# GPU-Z RTX 3090 (and 3080) SRC voltage (Power plane source power) readings?



## Falkentyne (Dec 5, 2020)

Hi, in GPU-Z, the PWR_SRC voltage is around 12.5v at idle, but this voltage rises at load --13v--14v, etc, and can go up to 15v!  
Is this a bug or erroneous reading?  Or is it actually 15v?  There seems to be no corresponding voltage in HWinfo64, just three "Misc" voltages which are all 12.3 to 12.45v, which drop down to around 12.0-12.1v at heavy load.

What is this 15v reading and what's it doing?


----------



## Elementaler (Dec 8, 2020)

Hello, I am having similar issue here. I am using ASUS TUF RTX 3080 OC, and the PWR_SRC voltage will reach 12.7 V max at full load in gaming. Is this a normal phenomenon? 

And I was encountering random stuttering in games, specifically Monster Hunter World, the game runs well most of the time, but when it started to stutter, it will stutter throughout the remaining game session, even at low demand scene. I am running at 4k max present on this game using an AMD 3900x, so I believe this issue is not CPU related. And I saw from GPU-Z that whenever it stutters, the perfcap reason is VRel and VOp, is this anything related to the weird stuttering?


----------



## Falkentyne (Dec 25, 2020)

Wow, 3 weeks and still no reply except one person asking about this?
I am assuming PWR_SRC is "Input Power Plane Source", but what is this voltage in HWinfo64?  There are three "misc" input voltages (misc1, 2, 3) but all three are around 1.23-1.236v idle and 12.025v load, and don't seem to correspond to what GPU-Z is showing.


----------



## critofur (Dec 28, 2020)

I have a 3080 and recently started using GPU-Z and my PWR_SRC Voltage is at 12.0 V  95% or more of the time, very rarely going to 12.1 V.  Whether under "desktop use" or gaming.

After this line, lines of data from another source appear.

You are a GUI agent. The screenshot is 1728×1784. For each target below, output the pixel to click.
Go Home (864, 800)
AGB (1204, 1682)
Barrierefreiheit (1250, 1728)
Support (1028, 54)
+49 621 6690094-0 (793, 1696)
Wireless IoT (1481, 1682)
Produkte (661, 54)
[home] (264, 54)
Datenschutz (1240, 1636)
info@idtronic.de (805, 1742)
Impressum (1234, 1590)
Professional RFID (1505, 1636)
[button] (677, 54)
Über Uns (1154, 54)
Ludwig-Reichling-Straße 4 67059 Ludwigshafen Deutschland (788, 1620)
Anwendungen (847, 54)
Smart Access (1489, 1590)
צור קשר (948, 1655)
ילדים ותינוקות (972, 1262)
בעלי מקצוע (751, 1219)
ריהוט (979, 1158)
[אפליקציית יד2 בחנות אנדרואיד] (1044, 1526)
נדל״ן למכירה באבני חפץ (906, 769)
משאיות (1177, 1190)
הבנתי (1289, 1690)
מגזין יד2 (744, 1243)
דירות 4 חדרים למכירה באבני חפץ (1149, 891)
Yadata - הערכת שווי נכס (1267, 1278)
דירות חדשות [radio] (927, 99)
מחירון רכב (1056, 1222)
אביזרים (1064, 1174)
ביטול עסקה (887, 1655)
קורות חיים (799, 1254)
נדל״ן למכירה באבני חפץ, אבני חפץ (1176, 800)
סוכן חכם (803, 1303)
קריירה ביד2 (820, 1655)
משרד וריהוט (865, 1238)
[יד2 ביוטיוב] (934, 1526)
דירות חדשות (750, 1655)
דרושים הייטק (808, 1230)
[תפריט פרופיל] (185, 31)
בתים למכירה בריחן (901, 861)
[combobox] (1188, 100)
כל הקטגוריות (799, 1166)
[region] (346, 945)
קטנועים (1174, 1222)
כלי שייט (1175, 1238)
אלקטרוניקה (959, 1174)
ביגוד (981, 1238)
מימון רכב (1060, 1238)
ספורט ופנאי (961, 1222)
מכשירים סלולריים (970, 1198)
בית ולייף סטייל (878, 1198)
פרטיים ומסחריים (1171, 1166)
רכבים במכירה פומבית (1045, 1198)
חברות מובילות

Elementaler: I recommend undervolting by adjusting the voltage curve in AfterBurner - there are quite a few guides online, both discussions and YouTube videos.  For my 3080, I've set it to max out at 850mV/1800Mhz, an +300 to RAM.  Seems to work well, but, I hope to do further tweaking and perhaps figure out how to lower the ~36 Watts power consumption during "desktop" use such as web browsing.


----------